I answered her challenge in a recent email to her. And others have noted examples of plagiarism. Excerpts from my letter are as follows:

Finding things Coulter takes out of context is as easy as picking up her book of lies and flipping to any page at random.

For one, Coulter writes, "If a Martian landed in America and set out to determine the nation's official state religion, he would have to
conclude it is liberalism, while Christianity and Judaism are prohibited by law." That's not just something taken out of context from U.S. basic laws nowhere does a law say that Christianity and Judaism are prohibited it's a downright lie.

And if you want to find instances where Coulter has taken items out of context in past books and columns, that's not hard to do either.

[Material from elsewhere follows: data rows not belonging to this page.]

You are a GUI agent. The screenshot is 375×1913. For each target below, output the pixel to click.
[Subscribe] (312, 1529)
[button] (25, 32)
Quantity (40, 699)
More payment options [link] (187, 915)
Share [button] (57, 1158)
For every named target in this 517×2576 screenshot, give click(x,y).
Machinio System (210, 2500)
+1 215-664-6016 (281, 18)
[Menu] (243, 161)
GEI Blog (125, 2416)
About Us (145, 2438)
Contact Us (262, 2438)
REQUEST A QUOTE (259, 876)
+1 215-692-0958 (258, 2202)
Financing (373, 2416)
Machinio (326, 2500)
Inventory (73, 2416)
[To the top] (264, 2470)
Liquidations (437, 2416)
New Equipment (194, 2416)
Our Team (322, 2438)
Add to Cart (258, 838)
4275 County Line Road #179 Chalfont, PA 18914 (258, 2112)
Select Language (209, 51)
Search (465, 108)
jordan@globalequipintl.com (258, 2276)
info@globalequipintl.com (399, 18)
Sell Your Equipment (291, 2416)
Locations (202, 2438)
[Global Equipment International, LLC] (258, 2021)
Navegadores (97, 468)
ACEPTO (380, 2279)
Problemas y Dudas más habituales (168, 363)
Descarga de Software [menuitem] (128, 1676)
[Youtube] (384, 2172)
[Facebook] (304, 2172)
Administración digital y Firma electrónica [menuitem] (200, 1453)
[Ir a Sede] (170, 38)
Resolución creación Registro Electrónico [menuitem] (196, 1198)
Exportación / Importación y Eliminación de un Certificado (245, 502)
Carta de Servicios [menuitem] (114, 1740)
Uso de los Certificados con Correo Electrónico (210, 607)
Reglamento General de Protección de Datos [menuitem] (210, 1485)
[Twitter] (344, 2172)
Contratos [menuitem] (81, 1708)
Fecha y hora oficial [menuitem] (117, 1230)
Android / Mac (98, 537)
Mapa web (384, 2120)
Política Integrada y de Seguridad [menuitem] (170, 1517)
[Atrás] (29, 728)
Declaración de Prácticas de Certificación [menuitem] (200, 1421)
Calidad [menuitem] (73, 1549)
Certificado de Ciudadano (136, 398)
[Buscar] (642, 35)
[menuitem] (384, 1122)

In 2002, then Today Show host Katie Couric said that Coulter took something she said out of context in Coulter's book, "Slander." The show quoted Edmund Morris as calling Ron Reagan an airhead, and Coulter wrote that Couric made the remark. "You used me as an example of liberal bias against Ronald Reagan, and I'm just curious why you took it so out of context," Couric said to Coulter.


Coulter claimed that she didn't do so, and an ugly exchange followed. Coulter claimed Couric blamed the Texas dragging death of James Byrd
by white supremacists on "intolerance created by evangelical Christians," which Couric denied.

Then, Al Franken in his book, "Lies and the Lying Liars Who Tell Them," pointed out numerous factual and misleading statements in Slander and other Coulter books, many of which were corrected in later editions.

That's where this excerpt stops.